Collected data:
>>>>
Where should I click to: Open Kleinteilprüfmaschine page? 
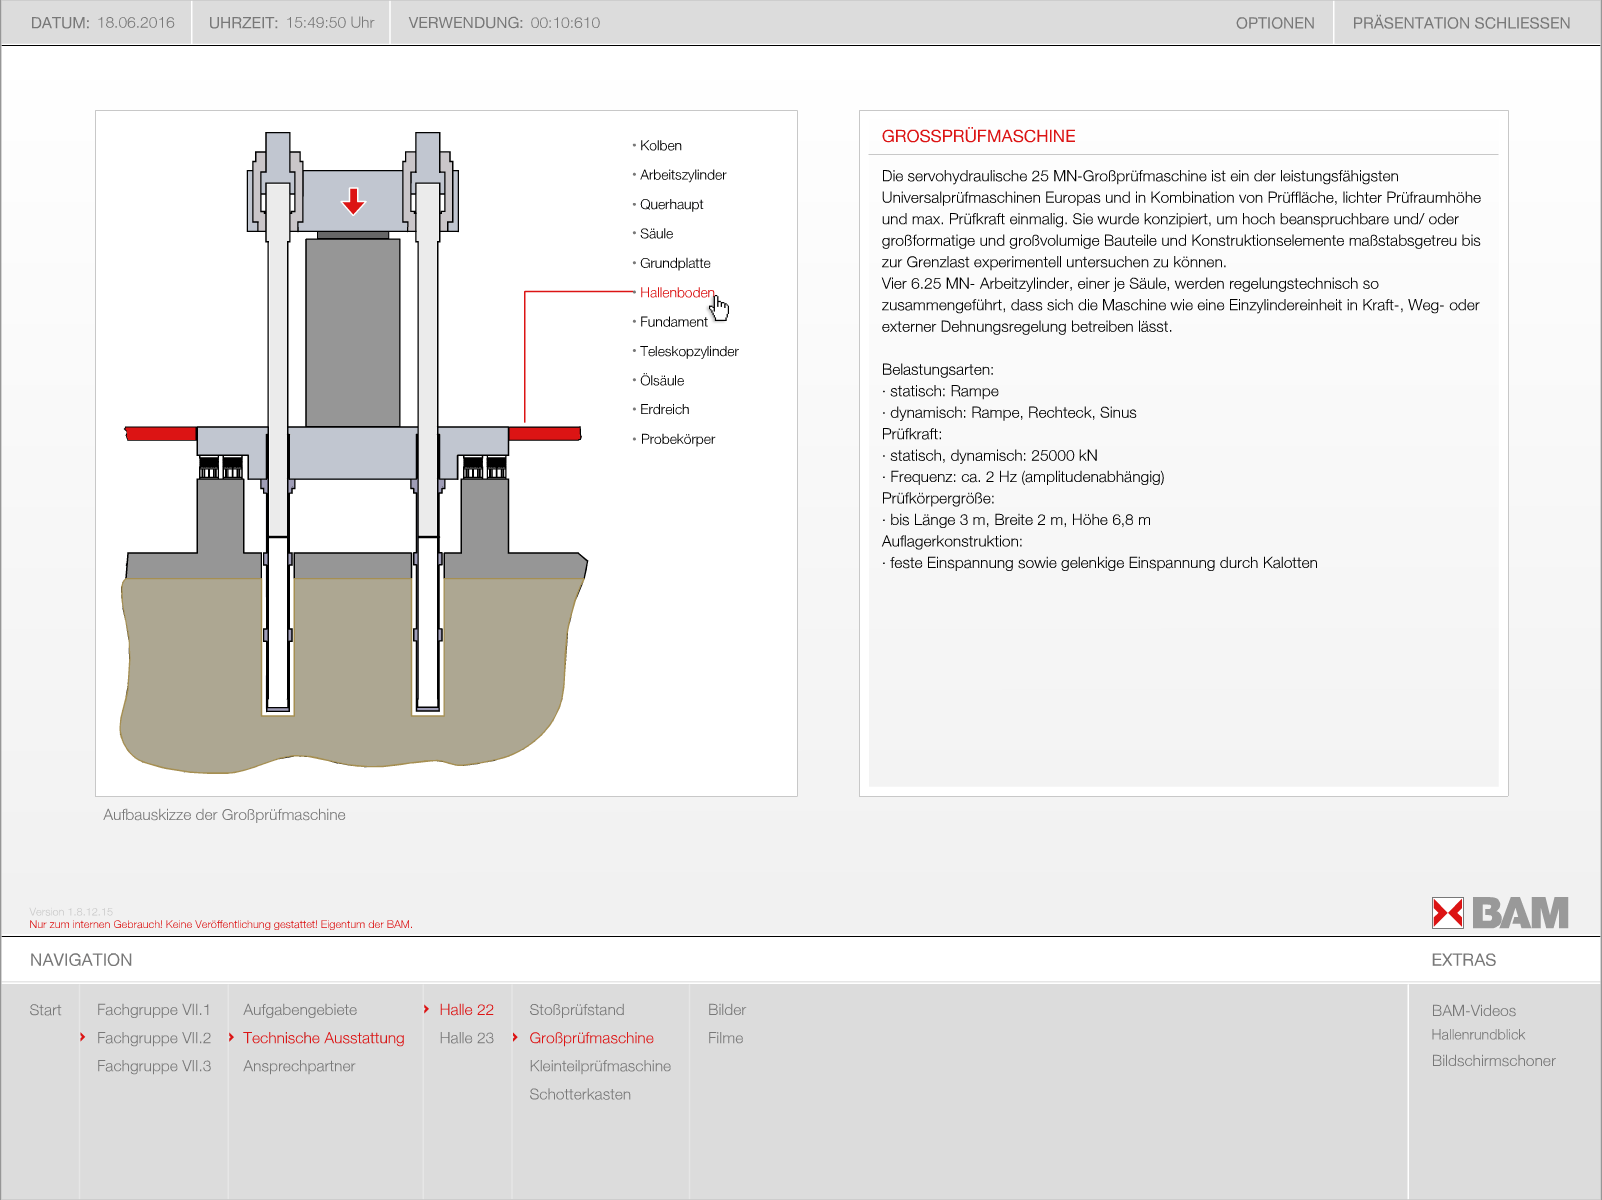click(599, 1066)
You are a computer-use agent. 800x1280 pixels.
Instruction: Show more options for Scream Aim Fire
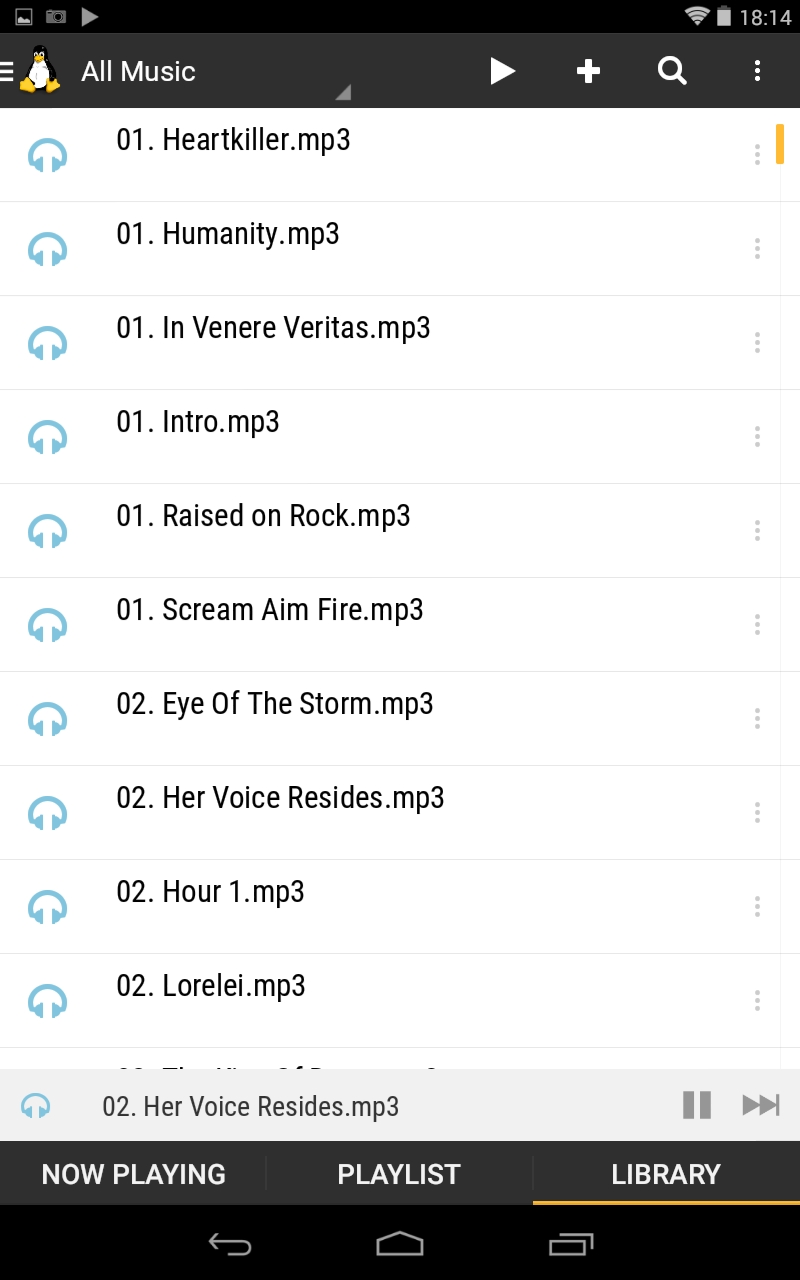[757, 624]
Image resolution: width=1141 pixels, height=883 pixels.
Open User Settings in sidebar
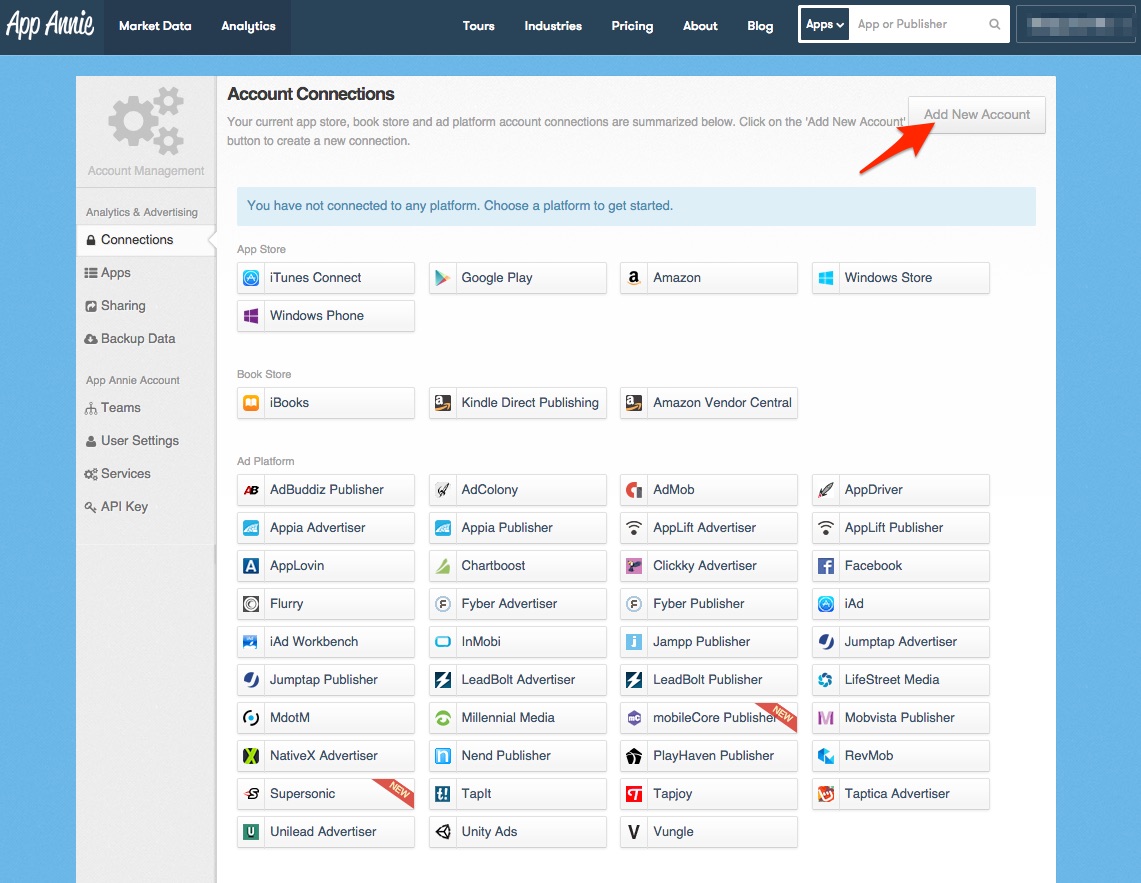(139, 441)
<<<<
» **Problem description**:
In your copy, include no pictures, but set down every record exactly.

» **Task result**:
Where should I click to: Open Kleinteilprüfmaschine page? 
click(599, 1066)
You are a computer-use agent. 800x1280 pixels.
Instruction: Show more options for Scream Aim Fire
[757, 624]
Image resolution: width=1141 pixels, height=883 pixels.
Open User Settings in sidebar
(139, 441)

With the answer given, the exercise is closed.